Figure 3.

Expression and functionality of the A_2A and NMDA receptors heteromers in the microglial and neuronal primary cultures. Panels (A,B). The proximity ligation assay (PLA) was performed in mice microglial primary cultures treated or not with 1 µM lipopolysaccharide (LPS) and 200 U/mL interferon-γ (IFN-γ) to activate the microglia and in the mice hippocampal primary cultures of neurons using the primary antibodies specific for the A_2A and NMDA receptors. In all cases, the cell nuclei were stained with Hoechst (blue). The confocal microscopy images are shown (superimposed sections) in which heteromers appear as red clusters (in neurons or microglia). Scale bars = 30 μm. The bar graph (B) shows the number of the red dots/cell (r) and the numbers above the bars indicate the percentage of cells presenting red dots. Values are the mean ± SEM (n = 8). A one-way ANOVA followed by Bonferroni’s multiple comparison post-hoc test were used for statistical analysis (*** p < 0.001, versus control -resting- microglia).

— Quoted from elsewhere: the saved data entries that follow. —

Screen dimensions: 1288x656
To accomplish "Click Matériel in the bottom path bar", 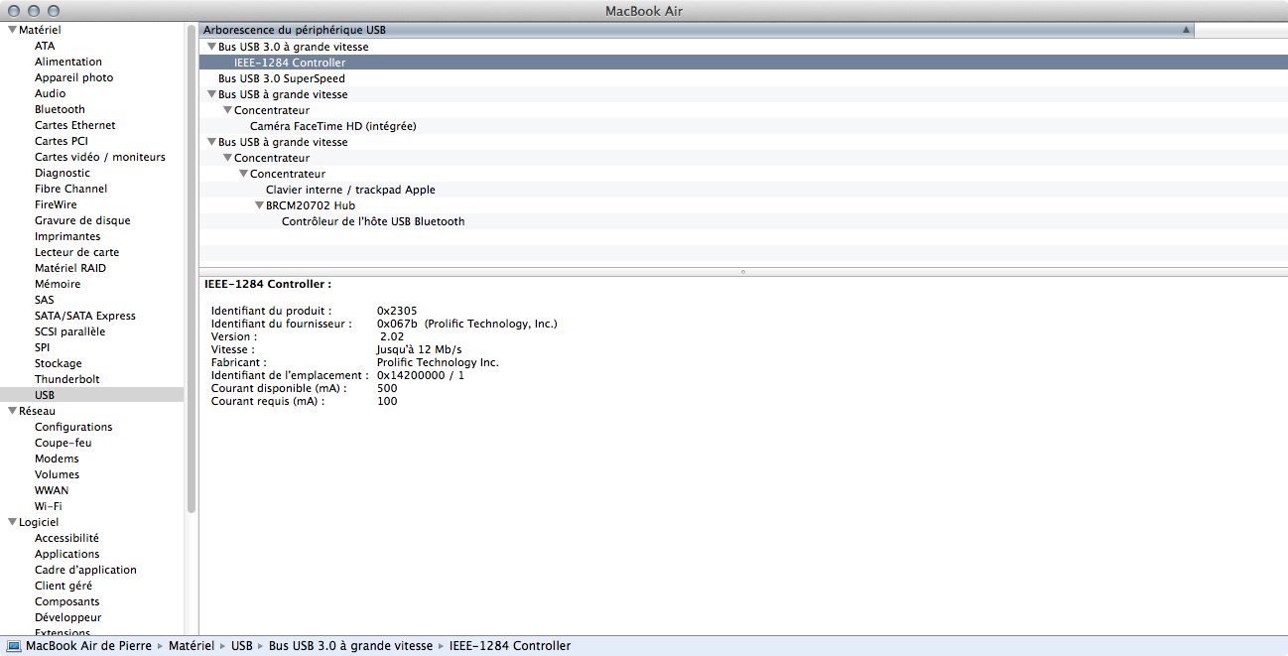I will [x=191, y=646].
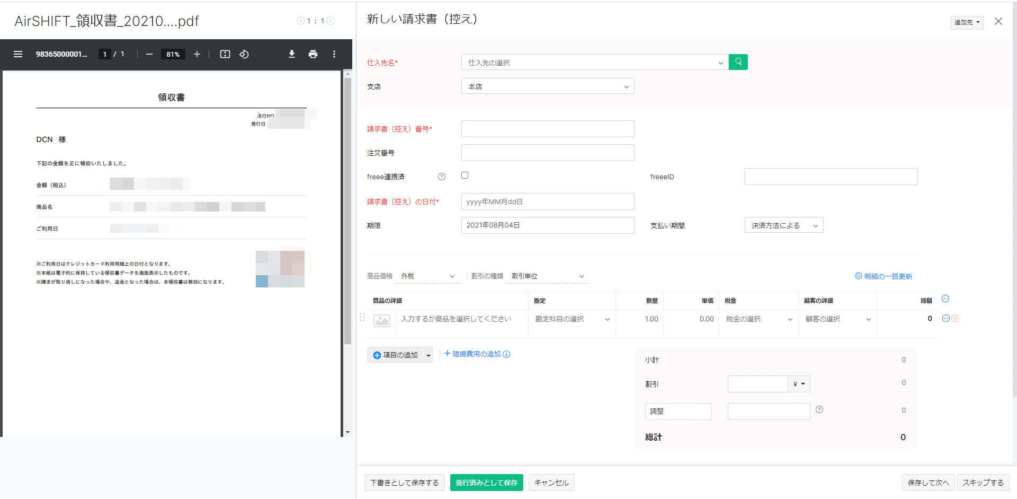Click 明細の一括更新 link

[884, 276]
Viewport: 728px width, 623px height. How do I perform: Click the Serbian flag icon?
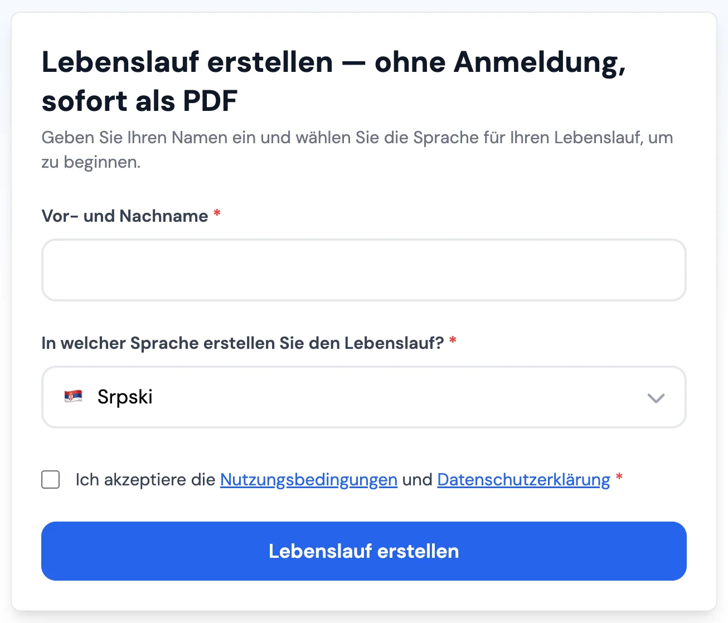click(x=73, y=397)

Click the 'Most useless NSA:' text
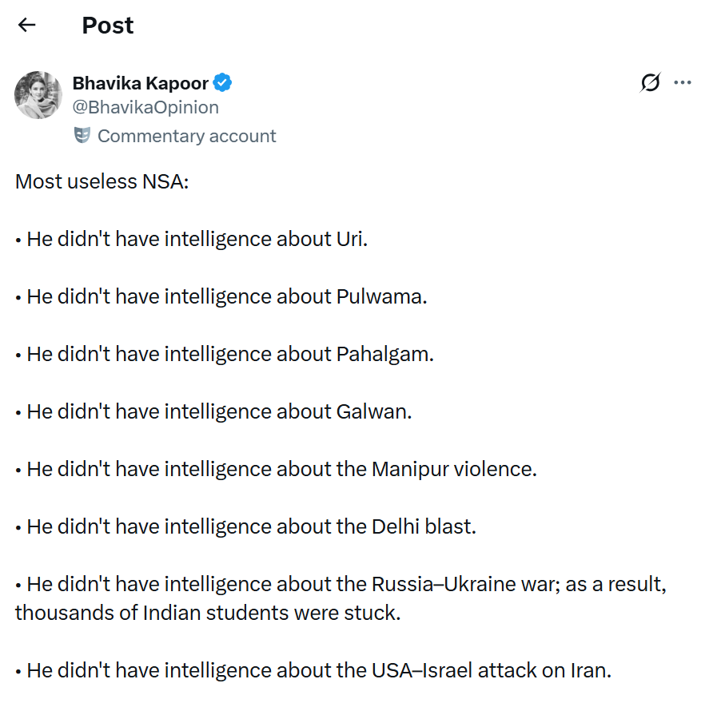[x=102, y=181]
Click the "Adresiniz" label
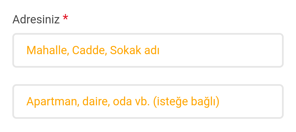 pyautogui.click(x=36, y=20)
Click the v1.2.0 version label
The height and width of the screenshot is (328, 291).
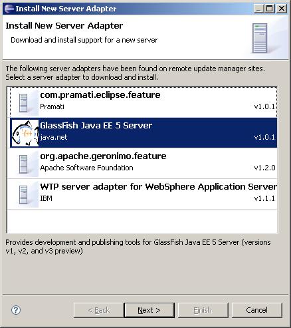(264, 168)
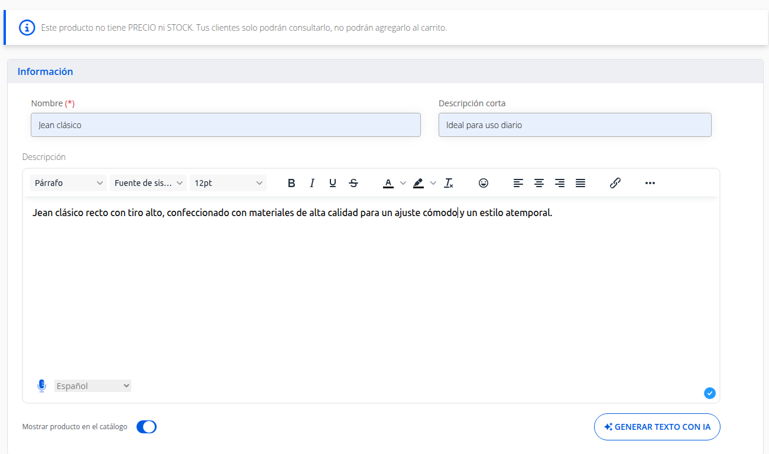Apply italic formatting to the text

(x=312, y=183)
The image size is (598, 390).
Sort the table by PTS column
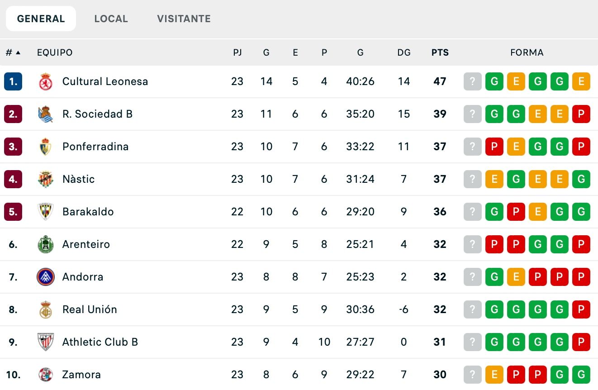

Panels (C–H) display the microglial primary cultures treated (D,G) or not (C,F) with 1 µM LPS and 200 U/mL IFN-γ and the mice hippocampal primary cultures of the neurons (E,H) that were pre-incubated or not with 1 μM of the A_2AR antagonist SCH-58261 (SCH) or with 1 µM of the NMDAR antagonist MK-801 (MK) followed by treatment with 100 nM of the A_2AR agonist CGS-21680 (CGS), 15 µM NMDA or both, and the cAMP levels (C–E) and ERK 1/2 phosphorylation signal (F–H) were determined. The values are the mean ± SEM of 10 to 12 different experiments. The ERK 1/2 phosphorylation levels and cAMP increases were expressed as a percentage over basal. A one-way ANOVA followed by a Bonferroni multiple comparison post-hoc test showed a significant effect over 100% (* p < 0.05, ** p < 0.01, *** p < 0.001).